RockStar (Apple) sells patents to RPX; how to turn 4.5 billion into 0.9 billion
The Wall Street Journal notes that Rockstar will sell about 4000 patents, once purchased for 4.5 billion, to RPX, for the price of $900 million (0.9 billion). Within the article
“Peace is breaking out,” said John Amster, the chief executive of RPX. “I think people have started to realize that licensing, not litigation, is the best way to make use of patents, and this deal is a significant acknowledgment of that reality.”
from a post by Matt Day
The Rockstar Consortium, an Apple-led group formed in 2011 to buy Nortel Networks’ patents, will sell the bulk of those to RPX, a patent clearinghouse that acquires the rights to intellectual property to license to its members. RPX plans in turn to license those patents to a group of more than 30 companies, including Cisco and Google.
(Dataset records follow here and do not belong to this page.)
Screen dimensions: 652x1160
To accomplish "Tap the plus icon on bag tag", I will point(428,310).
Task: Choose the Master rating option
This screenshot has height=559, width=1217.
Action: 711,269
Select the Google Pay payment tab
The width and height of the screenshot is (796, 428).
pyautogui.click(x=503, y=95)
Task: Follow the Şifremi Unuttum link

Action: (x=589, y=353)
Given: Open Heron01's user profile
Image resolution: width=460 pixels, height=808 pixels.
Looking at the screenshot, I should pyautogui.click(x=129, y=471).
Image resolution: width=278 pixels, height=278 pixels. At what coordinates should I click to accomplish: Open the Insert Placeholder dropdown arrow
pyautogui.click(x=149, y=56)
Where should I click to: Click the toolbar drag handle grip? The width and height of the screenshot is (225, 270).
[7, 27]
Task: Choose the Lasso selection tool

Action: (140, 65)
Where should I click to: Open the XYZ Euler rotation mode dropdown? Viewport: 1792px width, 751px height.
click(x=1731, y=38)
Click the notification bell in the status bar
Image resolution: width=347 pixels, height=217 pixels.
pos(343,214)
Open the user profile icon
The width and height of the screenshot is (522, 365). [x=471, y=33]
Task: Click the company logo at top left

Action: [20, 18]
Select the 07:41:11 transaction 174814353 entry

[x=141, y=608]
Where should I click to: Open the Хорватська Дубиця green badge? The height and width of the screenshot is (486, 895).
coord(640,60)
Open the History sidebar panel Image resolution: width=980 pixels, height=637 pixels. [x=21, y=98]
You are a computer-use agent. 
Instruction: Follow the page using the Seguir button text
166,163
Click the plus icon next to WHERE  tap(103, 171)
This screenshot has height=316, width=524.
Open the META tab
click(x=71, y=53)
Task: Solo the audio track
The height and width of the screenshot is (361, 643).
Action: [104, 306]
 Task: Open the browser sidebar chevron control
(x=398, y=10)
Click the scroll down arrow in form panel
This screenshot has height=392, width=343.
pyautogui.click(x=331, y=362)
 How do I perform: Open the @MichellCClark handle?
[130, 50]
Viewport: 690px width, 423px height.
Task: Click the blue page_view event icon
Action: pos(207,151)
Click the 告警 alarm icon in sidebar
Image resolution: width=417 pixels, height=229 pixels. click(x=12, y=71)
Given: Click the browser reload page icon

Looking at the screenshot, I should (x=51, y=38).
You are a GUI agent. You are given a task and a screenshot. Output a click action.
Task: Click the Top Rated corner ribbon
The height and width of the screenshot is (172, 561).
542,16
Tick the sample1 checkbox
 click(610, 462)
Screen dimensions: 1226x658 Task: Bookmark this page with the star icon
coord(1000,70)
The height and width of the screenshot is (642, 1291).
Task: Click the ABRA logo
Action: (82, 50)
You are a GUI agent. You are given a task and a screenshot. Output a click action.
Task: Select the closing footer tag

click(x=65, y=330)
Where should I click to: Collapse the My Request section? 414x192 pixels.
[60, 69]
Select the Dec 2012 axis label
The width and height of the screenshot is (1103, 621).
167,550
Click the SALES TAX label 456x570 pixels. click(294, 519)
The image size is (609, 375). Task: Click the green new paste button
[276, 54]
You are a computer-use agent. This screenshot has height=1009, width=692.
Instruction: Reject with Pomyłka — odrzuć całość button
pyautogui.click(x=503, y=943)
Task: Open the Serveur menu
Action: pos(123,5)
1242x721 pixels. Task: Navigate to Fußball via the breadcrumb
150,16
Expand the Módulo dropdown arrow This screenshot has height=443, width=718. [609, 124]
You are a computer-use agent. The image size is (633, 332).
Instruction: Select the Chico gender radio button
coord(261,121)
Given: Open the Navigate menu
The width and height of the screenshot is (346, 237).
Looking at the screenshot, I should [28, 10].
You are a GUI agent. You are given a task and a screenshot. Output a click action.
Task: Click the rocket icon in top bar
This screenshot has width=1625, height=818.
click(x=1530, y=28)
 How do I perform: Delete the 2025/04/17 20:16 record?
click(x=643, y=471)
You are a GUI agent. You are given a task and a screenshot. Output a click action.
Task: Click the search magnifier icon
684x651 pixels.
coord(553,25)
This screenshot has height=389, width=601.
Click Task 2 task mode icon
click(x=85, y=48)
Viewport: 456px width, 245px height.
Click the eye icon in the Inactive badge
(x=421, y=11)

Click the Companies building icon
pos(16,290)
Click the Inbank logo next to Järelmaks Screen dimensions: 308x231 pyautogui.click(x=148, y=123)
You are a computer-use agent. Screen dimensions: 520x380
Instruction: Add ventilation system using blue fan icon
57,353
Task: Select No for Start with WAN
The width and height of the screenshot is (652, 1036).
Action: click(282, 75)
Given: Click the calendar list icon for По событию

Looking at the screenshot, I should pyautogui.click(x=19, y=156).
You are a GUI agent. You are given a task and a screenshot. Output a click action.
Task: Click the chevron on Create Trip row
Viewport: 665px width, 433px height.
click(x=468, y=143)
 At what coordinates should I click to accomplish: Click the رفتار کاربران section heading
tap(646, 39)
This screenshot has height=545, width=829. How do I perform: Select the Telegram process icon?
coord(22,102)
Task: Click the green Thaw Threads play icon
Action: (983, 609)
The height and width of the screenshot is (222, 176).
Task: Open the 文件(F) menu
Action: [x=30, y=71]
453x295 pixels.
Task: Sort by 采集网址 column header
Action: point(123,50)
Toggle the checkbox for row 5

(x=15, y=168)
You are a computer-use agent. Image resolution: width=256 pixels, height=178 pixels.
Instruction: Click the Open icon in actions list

Rockstar, which in addition to Apple includes Microsoft, BlackBerry and Sony, spent $4.5 billion for the 6,000 patents auctioned by bankrupt Canadian telecom giant Nortel. Rockstar transferred about 2,000 of those patents to individual consortium companies, and spent the years since then licensing the remaining set to the wider tech world and taking to court those who allegedly used the technology without properly paying for it.
That hefty price tag Rockstar originally paid kept the patents out of Google’s hands, and also beat a bid by RPX. (Google memorably offered pi and other mathematical constants in its own attempt to buy the patents)
But the temperature around smartphone litigation has cooled in the past year or so, reflecting a growing realization that forking over reasonably fair fees is cheaper than spending years in court. Apple and Google reached a deal to end their smartphone patent court fight in May. Rockstar, for its part, settled suits with Google and Cisco last month.